“Granpa?” (yes, it’s that boy again), “What’s the meaning of existence?”
I know my limitations. A question that has occupied the finest minds of Homo Sapiens – and, for all we know, other species as well (those dolphins are no slouches) – for thousands of years was hardly going to receive a definitive answer on the way to the bus-stop. And I speak as one who is not only a grandfather but also the proud possessor of a 2-2 in Philosophy, and therefore ought to be comparatively well up on these matters.
Although, as any fule kno, you cannot derive a fact from a value.
And that’s the is-ought dichotomy, that is.
“What do you mean?” I replied, giving the stock philosophers’ response to any question more complex than “would you like a drink?’ (A: Yes. Always) and thus buying myself some time to gather my thoughts.
“How did we get here? What are we here for?”

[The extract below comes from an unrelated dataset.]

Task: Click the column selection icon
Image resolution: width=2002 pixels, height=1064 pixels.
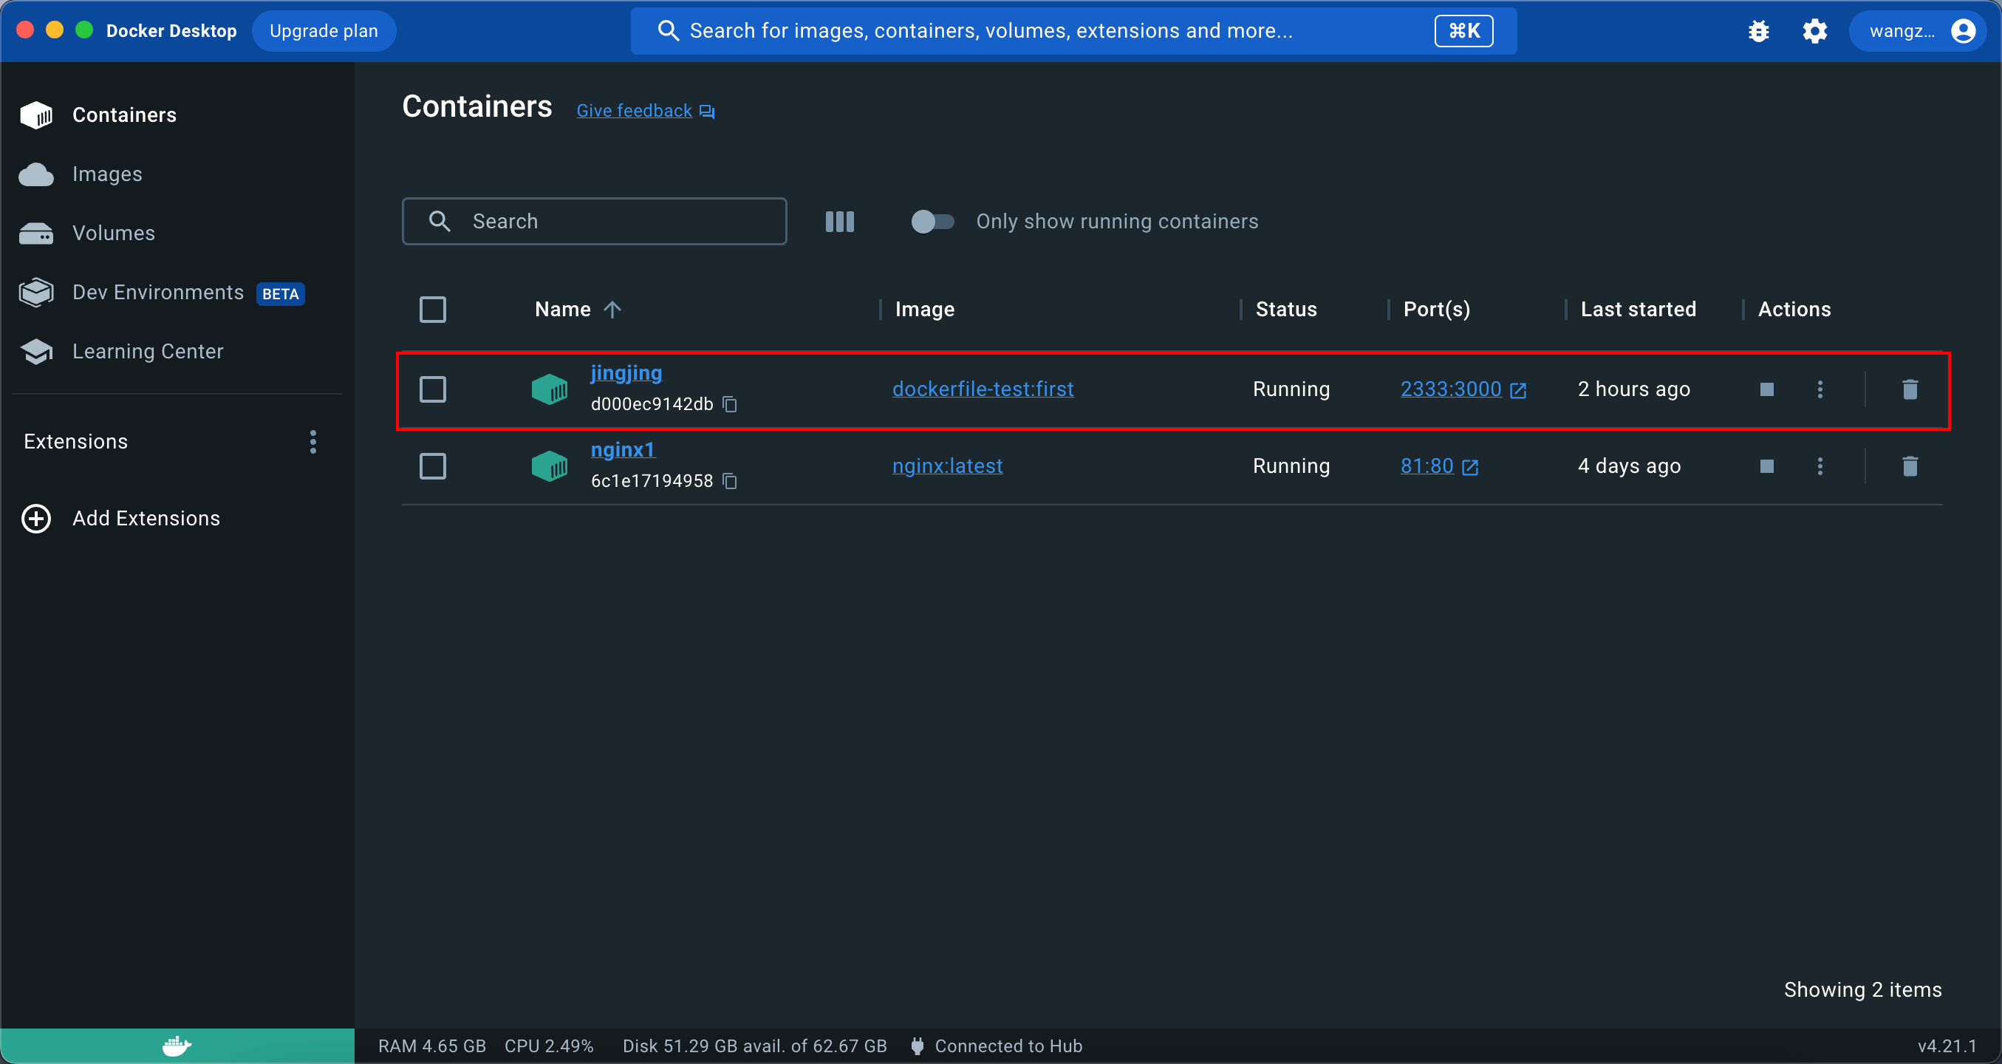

This boy does not mess about. With relief, though, I saw a way of approaching my attempt at a proper response.
“Well, that’s two different questions really”.
“Firstly, there’s how humans evolved, starting with just the atoms in the universe and getting to how we are today. And then there’s the second part, about since we are here, what should we do? Lots of clever people have spent their whole lives trying to answer those questions, but still nobody really knows. The first one is science really, but the second one is called philosophy. That’s what I studied at university”.
“Hmmm. I think I prefer the second” (Good lad)
“So do I, but it’s a really difficult question. What do you think?” (I am so good)
“Hmmm. I don’t know. Since we are here, there must be something we’re supposed to do. I’m confused”.
“It is very confusing. Lots of people will try and tell you what you should do, but that doesn’t always mean they’re right, although they will be sometimes. You don’t have to agree with them. Maybe the best thing is to do what you think is right and treat people the way you’d like them to treat you”.
And that’s Kant’s Categorical Imperative that is. Sort of.
The boy lapsed into thought and we walked along together in silence for a couple of minutes.
‘Granpa?” (Oh God, now what?) “Can we sit upstairs on the bus?”